##### Records to process

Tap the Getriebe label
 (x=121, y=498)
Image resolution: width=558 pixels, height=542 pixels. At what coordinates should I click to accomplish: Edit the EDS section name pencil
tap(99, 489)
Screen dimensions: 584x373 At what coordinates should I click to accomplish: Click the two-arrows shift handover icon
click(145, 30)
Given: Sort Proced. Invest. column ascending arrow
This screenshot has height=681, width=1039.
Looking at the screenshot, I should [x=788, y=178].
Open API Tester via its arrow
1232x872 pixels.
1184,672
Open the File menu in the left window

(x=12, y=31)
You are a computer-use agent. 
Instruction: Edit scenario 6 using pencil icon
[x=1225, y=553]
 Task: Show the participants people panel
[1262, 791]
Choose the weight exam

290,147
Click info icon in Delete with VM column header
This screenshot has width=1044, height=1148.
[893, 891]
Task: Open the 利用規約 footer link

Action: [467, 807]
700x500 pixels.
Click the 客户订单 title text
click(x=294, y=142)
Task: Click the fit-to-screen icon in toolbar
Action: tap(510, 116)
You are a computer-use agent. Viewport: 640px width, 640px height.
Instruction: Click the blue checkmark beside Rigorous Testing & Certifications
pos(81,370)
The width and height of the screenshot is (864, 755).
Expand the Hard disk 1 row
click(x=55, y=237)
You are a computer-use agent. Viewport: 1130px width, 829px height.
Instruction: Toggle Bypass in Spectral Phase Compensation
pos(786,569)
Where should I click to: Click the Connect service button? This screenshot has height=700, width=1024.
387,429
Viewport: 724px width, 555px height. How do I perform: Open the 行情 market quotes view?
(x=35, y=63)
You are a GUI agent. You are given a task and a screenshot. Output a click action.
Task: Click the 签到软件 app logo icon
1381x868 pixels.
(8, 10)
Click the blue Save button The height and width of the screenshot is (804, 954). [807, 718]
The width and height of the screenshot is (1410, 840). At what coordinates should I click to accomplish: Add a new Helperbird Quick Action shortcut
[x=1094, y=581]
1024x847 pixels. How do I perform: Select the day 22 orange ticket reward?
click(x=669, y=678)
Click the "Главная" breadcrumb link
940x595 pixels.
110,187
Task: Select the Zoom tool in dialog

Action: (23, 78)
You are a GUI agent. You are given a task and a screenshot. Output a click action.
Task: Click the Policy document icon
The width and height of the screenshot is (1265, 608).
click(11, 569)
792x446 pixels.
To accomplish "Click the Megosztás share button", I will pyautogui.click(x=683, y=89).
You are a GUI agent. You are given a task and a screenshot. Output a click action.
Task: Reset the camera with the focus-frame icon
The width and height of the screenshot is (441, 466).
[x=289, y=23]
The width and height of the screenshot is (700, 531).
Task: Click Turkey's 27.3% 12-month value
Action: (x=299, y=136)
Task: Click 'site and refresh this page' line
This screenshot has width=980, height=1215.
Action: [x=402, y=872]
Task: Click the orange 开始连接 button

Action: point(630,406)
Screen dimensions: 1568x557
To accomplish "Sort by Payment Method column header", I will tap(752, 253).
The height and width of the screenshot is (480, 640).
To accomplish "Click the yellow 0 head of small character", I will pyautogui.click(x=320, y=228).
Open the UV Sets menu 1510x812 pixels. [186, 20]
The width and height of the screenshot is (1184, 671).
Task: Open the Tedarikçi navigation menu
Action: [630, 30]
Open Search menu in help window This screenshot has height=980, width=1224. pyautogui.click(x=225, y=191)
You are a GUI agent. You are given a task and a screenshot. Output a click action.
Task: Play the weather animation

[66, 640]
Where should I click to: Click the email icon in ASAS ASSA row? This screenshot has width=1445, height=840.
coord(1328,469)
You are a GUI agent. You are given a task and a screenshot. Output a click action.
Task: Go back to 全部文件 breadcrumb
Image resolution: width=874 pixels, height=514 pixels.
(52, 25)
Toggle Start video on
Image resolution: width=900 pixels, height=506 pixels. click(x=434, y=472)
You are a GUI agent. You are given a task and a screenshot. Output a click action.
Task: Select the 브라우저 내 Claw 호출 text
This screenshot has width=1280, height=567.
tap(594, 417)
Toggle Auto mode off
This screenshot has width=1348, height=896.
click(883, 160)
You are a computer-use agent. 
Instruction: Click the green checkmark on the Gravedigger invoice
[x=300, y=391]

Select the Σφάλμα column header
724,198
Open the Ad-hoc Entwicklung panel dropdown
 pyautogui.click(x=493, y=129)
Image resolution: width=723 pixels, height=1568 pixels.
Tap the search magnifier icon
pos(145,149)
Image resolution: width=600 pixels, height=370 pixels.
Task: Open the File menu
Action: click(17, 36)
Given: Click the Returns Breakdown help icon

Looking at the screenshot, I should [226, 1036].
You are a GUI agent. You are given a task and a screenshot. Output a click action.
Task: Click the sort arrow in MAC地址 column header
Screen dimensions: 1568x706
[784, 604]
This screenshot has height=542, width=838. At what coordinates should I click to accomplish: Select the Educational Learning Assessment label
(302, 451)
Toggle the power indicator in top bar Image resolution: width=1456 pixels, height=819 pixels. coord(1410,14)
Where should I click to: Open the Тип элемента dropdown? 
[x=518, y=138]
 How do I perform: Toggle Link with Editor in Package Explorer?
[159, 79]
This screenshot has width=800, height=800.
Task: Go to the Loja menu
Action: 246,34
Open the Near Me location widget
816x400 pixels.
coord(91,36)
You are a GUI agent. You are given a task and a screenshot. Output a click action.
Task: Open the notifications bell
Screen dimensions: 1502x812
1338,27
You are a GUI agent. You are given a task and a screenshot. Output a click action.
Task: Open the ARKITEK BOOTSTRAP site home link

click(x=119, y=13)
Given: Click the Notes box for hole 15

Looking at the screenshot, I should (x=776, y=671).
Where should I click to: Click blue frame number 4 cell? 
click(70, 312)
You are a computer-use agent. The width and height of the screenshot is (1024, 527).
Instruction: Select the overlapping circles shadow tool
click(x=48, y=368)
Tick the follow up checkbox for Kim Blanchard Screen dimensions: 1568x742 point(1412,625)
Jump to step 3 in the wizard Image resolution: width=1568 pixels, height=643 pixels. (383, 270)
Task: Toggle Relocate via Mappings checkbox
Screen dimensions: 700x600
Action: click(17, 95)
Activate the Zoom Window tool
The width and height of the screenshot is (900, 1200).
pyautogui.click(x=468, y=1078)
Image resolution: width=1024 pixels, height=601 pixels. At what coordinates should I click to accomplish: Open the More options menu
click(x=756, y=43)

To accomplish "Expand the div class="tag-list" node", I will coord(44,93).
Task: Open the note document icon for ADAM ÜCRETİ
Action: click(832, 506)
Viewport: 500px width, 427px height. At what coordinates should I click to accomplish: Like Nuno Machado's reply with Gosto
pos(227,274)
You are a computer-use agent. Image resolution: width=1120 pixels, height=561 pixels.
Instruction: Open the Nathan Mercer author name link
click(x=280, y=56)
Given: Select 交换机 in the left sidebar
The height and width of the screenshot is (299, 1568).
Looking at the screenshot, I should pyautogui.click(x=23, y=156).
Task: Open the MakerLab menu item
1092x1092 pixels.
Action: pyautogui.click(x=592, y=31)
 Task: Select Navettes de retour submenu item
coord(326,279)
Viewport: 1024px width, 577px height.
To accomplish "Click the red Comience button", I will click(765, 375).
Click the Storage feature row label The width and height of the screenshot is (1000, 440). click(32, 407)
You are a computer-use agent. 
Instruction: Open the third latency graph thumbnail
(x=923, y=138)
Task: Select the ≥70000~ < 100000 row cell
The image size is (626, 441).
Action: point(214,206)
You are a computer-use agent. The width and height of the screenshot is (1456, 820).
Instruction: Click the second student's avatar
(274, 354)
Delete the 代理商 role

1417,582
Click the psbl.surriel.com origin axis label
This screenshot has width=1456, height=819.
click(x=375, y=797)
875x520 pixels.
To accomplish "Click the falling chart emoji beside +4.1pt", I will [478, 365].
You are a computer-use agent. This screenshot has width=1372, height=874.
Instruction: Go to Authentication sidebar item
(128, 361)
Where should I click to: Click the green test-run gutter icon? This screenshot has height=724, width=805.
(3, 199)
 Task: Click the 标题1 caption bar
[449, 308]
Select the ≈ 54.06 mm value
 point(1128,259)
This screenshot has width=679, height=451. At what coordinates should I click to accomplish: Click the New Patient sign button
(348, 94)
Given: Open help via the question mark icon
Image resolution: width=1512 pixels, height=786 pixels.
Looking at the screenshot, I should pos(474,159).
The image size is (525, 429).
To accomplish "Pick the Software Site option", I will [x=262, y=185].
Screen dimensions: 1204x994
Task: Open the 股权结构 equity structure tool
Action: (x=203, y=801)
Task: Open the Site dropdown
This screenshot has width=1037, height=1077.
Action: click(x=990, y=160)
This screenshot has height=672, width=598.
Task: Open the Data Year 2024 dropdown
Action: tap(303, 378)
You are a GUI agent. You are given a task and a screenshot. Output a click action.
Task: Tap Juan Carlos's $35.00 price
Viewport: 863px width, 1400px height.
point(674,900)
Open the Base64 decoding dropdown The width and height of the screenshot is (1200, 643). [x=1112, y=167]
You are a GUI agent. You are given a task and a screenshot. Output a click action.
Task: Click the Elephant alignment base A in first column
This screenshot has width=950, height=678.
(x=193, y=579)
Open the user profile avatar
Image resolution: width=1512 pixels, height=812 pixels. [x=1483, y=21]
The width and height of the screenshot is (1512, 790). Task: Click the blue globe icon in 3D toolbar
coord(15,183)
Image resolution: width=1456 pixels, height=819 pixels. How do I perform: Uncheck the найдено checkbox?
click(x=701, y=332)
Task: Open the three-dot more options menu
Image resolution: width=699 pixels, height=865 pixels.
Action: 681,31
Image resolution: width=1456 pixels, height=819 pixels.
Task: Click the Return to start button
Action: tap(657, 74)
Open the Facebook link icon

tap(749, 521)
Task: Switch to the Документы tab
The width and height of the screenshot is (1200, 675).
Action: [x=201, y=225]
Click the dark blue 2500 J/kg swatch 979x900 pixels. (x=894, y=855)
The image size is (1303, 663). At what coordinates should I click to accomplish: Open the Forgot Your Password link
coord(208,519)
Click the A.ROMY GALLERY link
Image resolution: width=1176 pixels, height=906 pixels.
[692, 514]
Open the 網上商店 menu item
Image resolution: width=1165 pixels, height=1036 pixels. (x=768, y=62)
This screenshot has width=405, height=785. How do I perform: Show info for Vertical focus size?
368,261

##########

◆ What the exercise asks ◆
Please list every line of the data above that contains the word "info".

◆ Answer to the exercise ◆
Click info icon in Delete with VM column header
This screenshot has width=405, height=785. How do I perform: Show info for Vertical focus size?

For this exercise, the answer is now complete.